PROVIDED RECORDS |
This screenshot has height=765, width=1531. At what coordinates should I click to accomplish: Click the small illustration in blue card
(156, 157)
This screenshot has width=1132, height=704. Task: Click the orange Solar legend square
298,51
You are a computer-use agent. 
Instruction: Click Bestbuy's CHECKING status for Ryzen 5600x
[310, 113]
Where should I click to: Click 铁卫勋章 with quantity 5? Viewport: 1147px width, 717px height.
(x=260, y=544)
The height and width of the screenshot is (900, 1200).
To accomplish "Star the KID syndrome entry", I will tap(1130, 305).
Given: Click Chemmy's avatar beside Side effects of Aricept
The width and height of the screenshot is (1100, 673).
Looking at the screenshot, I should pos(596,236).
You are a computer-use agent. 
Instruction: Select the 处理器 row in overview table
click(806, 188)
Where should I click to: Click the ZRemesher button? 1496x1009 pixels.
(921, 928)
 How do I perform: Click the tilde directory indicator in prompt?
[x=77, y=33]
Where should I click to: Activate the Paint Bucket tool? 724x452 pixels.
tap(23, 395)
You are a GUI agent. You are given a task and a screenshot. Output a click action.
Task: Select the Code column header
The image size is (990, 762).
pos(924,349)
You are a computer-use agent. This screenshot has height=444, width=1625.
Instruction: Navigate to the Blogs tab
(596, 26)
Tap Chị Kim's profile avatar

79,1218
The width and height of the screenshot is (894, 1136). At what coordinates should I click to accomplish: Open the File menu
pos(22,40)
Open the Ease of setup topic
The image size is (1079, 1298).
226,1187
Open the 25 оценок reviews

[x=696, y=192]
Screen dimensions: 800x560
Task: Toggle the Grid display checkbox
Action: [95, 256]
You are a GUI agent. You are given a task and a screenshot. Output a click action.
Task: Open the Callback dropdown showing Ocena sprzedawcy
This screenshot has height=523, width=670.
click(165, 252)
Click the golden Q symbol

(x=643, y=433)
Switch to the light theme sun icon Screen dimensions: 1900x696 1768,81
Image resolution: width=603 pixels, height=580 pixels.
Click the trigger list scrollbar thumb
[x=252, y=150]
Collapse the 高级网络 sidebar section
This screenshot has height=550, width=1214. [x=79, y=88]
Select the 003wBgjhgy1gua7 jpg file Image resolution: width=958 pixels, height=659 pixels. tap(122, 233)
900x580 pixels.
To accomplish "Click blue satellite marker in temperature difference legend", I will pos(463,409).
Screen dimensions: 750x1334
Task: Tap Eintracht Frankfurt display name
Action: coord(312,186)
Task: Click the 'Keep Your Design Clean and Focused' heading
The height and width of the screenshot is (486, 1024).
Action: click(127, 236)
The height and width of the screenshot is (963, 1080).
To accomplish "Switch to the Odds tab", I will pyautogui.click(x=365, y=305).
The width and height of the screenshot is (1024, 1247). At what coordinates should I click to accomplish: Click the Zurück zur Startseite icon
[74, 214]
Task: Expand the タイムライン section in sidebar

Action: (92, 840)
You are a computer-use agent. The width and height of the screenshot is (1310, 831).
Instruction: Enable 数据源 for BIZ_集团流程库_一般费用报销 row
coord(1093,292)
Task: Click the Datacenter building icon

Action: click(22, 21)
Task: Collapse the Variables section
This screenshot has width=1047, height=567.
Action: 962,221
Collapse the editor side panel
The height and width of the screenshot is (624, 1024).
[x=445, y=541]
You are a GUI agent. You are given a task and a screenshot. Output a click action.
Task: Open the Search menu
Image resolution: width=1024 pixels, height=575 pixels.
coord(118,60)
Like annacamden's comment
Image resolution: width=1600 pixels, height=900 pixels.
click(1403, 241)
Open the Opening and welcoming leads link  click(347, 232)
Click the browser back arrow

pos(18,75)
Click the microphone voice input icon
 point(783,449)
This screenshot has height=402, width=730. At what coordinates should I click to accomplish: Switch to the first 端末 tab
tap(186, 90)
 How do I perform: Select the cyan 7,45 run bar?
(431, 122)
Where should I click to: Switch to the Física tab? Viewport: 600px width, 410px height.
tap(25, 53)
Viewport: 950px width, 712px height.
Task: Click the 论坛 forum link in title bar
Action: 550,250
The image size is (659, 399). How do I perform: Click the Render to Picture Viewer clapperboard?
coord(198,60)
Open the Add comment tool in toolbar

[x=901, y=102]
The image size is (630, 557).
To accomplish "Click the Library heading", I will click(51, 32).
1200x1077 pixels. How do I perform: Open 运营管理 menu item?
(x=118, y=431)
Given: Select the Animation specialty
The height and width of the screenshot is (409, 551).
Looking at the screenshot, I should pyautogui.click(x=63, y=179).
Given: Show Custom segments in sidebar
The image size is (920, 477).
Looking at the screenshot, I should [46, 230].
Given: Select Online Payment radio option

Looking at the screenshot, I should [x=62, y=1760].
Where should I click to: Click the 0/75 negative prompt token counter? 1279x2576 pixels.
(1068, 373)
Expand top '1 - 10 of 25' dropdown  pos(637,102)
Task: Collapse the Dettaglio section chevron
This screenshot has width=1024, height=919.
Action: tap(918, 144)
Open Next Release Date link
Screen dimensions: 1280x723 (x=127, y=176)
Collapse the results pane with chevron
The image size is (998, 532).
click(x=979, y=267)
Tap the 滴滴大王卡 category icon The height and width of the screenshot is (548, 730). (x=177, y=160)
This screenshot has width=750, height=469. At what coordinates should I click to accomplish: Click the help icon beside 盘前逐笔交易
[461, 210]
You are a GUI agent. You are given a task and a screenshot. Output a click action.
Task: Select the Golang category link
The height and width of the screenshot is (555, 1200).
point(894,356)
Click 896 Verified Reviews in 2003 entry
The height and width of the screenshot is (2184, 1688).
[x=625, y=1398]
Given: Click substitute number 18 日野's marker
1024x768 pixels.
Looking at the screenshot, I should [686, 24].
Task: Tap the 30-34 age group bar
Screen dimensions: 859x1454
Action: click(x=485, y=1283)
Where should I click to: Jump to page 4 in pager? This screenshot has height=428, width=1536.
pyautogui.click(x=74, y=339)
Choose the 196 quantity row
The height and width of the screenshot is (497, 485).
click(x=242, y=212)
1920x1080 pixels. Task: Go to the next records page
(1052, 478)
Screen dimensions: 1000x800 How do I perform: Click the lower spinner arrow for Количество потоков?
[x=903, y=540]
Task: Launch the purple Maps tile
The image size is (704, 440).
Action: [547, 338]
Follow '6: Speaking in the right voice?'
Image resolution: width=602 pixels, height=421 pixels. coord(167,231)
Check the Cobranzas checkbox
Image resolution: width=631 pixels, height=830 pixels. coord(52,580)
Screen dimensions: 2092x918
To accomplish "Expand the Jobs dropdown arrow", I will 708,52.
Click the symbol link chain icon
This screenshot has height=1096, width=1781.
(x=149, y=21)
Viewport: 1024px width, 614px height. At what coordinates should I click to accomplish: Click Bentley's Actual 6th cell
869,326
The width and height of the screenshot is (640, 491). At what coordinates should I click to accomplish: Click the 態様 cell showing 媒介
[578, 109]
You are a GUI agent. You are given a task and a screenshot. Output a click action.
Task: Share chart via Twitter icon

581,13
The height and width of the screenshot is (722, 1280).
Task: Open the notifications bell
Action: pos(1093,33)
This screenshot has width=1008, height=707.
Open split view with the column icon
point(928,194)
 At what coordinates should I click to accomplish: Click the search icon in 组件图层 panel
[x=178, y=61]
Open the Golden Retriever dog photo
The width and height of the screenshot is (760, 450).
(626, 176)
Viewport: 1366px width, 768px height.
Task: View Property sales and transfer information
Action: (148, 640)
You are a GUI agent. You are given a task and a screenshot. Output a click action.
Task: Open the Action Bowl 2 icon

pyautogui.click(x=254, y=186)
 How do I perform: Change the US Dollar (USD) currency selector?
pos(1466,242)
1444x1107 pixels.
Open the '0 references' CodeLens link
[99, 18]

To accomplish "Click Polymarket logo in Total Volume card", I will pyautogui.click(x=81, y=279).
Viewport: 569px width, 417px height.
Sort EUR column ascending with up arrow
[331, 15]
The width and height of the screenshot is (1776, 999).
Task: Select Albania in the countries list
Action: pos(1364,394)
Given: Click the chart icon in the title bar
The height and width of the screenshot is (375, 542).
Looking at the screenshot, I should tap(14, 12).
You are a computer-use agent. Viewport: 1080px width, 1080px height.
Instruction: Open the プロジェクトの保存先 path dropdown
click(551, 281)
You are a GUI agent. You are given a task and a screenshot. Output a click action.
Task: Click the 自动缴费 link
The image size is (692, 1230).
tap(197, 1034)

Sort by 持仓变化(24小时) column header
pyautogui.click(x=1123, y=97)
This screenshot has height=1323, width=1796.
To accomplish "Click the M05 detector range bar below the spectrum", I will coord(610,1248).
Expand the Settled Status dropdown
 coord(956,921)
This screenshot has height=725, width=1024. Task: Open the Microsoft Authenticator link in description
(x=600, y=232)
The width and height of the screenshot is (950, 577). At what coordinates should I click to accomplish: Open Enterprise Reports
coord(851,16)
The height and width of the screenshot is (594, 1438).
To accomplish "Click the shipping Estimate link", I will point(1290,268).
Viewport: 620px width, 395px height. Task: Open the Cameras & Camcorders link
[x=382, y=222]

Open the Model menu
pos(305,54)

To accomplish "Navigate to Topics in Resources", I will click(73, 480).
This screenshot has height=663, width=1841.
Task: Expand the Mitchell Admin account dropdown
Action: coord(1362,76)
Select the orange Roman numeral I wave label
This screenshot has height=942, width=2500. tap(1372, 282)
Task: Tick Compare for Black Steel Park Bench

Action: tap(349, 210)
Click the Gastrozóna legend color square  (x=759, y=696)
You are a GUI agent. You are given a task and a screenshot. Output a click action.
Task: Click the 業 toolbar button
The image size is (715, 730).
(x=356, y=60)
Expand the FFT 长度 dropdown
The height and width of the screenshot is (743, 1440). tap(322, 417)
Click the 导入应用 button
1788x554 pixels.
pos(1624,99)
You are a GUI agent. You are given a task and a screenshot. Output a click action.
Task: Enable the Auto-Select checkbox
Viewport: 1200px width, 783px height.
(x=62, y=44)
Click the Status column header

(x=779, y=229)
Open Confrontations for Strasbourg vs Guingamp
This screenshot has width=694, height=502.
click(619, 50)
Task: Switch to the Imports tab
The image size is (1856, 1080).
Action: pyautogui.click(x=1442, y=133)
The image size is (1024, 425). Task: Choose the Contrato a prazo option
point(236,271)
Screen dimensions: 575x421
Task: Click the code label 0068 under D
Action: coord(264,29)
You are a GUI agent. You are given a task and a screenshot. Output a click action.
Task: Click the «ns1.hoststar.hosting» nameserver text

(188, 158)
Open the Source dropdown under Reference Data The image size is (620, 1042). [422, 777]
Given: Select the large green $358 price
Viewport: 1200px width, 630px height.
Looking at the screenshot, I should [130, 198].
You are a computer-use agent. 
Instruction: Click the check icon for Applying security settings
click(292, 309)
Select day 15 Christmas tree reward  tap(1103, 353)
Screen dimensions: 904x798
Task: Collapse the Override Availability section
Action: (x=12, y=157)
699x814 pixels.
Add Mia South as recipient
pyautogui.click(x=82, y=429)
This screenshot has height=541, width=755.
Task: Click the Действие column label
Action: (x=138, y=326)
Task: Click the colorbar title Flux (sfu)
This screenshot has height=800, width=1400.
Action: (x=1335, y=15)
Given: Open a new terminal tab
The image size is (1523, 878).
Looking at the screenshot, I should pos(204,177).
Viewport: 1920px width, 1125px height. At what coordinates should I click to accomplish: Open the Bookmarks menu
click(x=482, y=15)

TRY IT |
Whenever the word "entry" occurs in a line of the listing above, return that line.

EXERCISE ANSWER |
To accomplish "Star the KID syndrome entry", I will tap(1130, 305).
Click 896 Verified Reviews in 2003 entry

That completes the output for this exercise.